Come le donne di Almodóvar, la Spagna dopo le elezioni del 20 dicembre è sull’orlo di una crisi di nervi.
L’ipotesi di una Spagna “alla greca” è stata sventata. Una forsennata campagna politico-mediatica ha impedito a Pablo Iglesias (“populista”, “comunista”, “chavista”, “insolente”, “nichilista”, “golpista”…) di essere l’Alexis Tsipras iberico e a Podemos, il partito sorto sull’onda del movimento degli “indignati”, di diventare il Syriza spagnolo.


Podemos e Iglesias sono “solo” terzi (20,6%, 69 seggi sui 350 delle Cortes). Vicini ma dietro ai due partiti storici della Spagna post-franchista, il Partido Popular a destra e i socialisti del Psoe “a sinistra”. Destinatari fino a pochi anni fa dell’80-90% dei voti totali, oggi sono scesi al 50%, fatti a pezzi nelle urne per la corruzione sfacciata e una gestione feroce dell’austerità. Però ancora in testa (il Pp 28,7%, 123 seggi contro il 44,6% e 186 seggi del 2011; il Psoe 22%, 90 seggi contro il 28,7% e 110 seggi).


Se non “alla greca” poteva essere una Spagna “alla portoghese”, ipotesi improbabile ma non esclusa.
Lo scenario presenta analogie con il Portogallo, dove da novembre c’è un governo presieduto dal socialista António Costa con l’appoggio esterno del Bloco de Esquerda (un Podemos lusitano) e dell’inamovibile Partito Comunista, imperniato su un programma anti-austerity.

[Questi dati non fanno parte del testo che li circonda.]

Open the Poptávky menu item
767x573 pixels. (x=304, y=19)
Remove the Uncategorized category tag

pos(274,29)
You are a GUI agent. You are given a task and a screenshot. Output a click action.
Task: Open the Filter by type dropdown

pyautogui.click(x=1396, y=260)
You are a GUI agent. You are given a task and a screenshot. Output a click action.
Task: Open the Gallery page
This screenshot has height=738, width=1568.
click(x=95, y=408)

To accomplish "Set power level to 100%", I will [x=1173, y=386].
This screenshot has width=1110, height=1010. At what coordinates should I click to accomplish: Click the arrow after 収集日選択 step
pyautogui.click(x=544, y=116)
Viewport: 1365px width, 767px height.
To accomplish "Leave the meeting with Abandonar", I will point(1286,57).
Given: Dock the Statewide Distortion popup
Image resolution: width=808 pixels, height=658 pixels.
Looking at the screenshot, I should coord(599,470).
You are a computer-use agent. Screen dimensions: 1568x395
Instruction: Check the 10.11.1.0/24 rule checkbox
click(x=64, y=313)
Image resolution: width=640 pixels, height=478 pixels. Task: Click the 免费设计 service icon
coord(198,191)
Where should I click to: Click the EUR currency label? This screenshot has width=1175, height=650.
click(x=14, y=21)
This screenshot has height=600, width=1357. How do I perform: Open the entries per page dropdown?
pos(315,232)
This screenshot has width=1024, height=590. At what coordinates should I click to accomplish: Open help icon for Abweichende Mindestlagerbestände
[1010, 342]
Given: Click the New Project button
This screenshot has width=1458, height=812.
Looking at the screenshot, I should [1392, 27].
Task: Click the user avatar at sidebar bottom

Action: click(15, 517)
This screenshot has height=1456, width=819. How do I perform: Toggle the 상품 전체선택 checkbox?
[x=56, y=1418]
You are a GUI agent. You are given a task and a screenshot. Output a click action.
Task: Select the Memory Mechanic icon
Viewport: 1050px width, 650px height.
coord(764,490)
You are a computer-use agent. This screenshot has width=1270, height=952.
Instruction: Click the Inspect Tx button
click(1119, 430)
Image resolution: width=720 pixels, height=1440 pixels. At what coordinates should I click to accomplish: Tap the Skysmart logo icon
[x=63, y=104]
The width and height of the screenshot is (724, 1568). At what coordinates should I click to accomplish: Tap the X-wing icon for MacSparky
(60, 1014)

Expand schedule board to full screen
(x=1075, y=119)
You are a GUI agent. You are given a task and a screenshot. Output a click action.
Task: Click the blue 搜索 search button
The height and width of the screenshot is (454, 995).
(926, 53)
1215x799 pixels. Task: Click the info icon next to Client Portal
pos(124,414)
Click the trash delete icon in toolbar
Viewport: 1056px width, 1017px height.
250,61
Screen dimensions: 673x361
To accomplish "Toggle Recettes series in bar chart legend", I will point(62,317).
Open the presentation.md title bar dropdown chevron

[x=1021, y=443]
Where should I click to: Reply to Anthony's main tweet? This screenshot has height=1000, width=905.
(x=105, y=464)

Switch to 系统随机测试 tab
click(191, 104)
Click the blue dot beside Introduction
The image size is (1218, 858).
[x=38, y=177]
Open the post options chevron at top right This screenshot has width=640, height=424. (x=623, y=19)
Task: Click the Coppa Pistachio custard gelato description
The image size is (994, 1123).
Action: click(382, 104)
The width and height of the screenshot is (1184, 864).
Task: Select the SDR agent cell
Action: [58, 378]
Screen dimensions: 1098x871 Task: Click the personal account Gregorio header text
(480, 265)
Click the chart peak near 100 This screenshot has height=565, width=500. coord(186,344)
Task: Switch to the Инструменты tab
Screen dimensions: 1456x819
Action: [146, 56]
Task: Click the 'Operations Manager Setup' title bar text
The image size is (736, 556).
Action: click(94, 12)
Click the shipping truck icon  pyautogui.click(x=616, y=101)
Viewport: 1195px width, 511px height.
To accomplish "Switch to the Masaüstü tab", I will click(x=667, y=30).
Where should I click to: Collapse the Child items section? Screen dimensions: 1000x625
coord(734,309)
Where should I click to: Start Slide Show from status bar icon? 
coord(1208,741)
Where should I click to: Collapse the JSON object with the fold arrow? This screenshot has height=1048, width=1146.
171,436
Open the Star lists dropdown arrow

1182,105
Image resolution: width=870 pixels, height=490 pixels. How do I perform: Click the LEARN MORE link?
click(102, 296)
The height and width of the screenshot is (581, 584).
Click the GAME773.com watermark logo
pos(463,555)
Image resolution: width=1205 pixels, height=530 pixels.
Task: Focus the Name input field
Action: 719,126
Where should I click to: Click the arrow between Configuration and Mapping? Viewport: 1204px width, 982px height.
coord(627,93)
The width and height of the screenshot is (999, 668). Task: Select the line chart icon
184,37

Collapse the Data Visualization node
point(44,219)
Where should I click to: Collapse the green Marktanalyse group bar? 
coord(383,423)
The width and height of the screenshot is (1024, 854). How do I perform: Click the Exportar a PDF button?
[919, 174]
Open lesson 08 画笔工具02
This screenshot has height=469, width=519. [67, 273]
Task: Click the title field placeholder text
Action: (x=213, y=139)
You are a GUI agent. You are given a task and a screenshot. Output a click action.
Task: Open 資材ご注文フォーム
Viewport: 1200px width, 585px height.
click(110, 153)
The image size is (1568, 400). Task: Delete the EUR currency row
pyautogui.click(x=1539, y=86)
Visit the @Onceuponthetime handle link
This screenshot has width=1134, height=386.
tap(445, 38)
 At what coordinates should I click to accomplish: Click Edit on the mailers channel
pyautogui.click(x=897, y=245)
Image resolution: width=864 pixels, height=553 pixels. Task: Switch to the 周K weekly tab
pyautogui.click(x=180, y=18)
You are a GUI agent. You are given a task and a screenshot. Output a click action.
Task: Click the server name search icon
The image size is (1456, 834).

Si potrebbe fare anche in Spagna: una coalizione con alla testa Pedro Sánchez, il segretario socialista eletto nel 2014 alla guida di un Psoe agonizzante; con Pablo Iglesias come numero due del governo e Alberto Garzón, nuovo leader di Unidad Popular, emanazione dei resti di Izquierda Unida e Pce (2 seggi soltanto, nonostante il milione di voti). Ma non ci sono i numeri e forse neanche le condizioni politiche: 161 seggi, ne mancano 15 per arrivare a 176. Con i nazionalisti baschi e catalani arruolabili solo a condizione che sia riconosciuto il loro “diritto a decidere”, ossia la secessione.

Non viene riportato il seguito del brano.